1-1.18  TRIBAL CONSULTATION AND URBAN CONFER ON INDIAN HEALTH SERVICE DIRECTIVES.

Consistent with applicable law and with HHS and IHS policies, the IHS may occasionally consult with Tribes, solicit the participation of Tribal Organizations, and/or confer with Urban Indian Organizations (UIOs) when creating, revising, or rescinding IHS directives.  Any Tribal review and comment period that takes place for any proposed IHS directive is separate and does not replace the internal review and comment period for IHS management and staff described in this Chapter.  Proposed directives containing ongoing reviews and discussions within IHS are deliberative process materials and should remain internal to IHS only.  Only the final proposed new or revised directive should be released when consulting with and soliciting the input of Tribes and Tribal organizations or conferring with UIOs.  The process for obtaining internal review and comment described in this Chapter continues to apply but should be coordinated with the IHS offices responsible for Tribal Consultation and Confer with UIOs.  Proposed directives for publication in the IHM are submitted to DRPC, the Area Office’s Director, or SU CEO for review and processing before consulting with Tribes or conferring with UIOs, as appropriate. 

1-1.19. TRAINING

Training will be provided to staff upon the beginning of employment and annually to ensure IHS staff, volunteers, and contractors understand and implement this Chapter effectively.  Training will be developed and made available by OMS, Area Offices, and SU, as appropriate. 

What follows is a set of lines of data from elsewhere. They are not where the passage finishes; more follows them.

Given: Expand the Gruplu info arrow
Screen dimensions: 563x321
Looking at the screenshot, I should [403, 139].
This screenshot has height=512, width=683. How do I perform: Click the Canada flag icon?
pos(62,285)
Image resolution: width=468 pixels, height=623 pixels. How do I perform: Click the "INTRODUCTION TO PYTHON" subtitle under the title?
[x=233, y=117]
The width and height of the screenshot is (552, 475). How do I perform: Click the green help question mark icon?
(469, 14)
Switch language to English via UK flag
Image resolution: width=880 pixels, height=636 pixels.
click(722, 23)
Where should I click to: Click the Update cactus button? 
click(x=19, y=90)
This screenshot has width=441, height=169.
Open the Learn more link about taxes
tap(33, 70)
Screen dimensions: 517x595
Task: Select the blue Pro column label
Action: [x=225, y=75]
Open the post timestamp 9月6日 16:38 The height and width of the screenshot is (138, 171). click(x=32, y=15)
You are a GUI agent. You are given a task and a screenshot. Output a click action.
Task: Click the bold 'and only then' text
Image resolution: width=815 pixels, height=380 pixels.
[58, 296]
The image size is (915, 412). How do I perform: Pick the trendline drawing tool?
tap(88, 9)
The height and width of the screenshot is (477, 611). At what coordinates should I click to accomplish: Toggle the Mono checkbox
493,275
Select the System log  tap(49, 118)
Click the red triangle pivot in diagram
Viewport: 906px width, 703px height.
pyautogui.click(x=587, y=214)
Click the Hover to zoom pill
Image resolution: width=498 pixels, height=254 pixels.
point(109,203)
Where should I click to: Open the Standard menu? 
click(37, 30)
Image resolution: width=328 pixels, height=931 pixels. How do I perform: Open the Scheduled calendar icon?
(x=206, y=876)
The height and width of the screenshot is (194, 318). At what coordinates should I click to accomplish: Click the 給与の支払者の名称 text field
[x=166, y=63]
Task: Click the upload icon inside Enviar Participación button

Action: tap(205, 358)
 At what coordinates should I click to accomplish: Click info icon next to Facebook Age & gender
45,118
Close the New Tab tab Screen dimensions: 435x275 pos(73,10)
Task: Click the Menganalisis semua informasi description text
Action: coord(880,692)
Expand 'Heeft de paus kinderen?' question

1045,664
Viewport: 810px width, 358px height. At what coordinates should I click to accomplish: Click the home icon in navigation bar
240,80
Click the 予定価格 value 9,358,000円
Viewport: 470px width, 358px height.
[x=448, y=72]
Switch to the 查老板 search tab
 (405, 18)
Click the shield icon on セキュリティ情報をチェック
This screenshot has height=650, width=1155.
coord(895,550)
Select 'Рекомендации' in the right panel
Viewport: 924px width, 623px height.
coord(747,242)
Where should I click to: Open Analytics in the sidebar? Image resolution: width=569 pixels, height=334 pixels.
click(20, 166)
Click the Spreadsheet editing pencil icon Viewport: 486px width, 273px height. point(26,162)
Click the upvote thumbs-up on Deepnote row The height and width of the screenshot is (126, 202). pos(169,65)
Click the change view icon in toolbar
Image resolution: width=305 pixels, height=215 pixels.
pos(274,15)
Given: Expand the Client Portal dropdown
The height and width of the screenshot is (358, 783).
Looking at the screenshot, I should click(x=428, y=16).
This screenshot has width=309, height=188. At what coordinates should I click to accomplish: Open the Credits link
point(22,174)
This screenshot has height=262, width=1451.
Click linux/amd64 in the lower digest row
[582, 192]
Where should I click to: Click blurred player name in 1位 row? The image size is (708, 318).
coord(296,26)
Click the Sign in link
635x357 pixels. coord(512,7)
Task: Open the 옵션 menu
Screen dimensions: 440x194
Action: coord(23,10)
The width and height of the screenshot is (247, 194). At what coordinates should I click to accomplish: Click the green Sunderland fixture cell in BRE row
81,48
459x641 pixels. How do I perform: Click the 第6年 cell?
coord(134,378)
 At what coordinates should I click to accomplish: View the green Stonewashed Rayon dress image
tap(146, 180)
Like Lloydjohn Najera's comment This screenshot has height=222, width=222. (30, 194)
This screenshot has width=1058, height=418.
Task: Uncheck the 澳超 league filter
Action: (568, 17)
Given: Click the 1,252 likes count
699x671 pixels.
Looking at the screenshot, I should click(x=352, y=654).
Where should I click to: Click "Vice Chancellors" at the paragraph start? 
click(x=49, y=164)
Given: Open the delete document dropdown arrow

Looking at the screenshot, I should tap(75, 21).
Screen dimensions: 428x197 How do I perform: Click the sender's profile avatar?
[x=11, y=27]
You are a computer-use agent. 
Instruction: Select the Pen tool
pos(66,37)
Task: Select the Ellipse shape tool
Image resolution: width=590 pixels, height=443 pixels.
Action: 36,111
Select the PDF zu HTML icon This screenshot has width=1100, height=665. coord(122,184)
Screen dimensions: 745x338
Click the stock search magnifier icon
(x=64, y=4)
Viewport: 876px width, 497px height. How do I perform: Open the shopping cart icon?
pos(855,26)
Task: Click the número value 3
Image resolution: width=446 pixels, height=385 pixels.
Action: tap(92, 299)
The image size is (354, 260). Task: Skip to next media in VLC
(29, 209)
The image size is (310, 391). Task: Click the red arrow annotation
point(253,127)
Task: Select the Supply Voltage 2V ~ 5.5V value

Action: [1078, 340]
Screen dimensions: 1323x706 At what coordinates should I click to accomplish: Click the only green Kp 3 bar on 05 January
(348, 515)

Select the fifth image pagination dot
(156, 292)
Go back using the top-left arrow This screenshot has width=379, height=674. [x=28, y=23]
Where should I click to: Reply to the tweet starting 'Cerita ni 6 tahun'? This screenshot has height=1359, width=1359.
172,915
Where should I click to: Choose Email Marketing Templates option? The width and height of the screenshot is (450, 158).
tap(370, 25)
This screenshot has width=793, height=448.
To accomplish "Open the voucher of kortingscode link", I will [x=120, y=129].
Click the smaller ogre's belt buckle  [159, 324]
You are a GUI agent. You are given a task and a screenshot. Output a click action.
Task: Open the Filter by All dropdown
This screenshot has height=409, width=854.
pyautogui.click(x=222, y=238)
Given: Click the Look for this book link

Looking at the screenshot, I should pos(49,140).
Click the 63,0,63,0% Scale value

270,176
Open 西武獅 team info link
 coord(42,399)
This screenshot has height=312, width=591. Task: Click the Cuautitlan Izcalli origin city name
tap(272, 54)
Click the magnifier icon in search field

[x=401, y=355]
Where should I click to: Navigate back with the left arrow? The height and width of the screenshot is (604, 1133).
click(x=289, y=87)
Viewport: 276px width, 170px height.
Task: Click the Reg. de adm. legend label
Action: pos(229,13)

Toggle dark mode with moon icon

1-1.20  WORKGROUP, COUNCIL, OR COMMITTEE

Any charter/charge of a formal workgroup, council, or committee established within the IHS must be incorporated into a Circular, formalizing membership and requirements.  The initiating program office director or designee leading the IHS workgroup, council, or committee must coordinate all efforts with DRPC, the Area Director, or the SU CEO, as appropriate.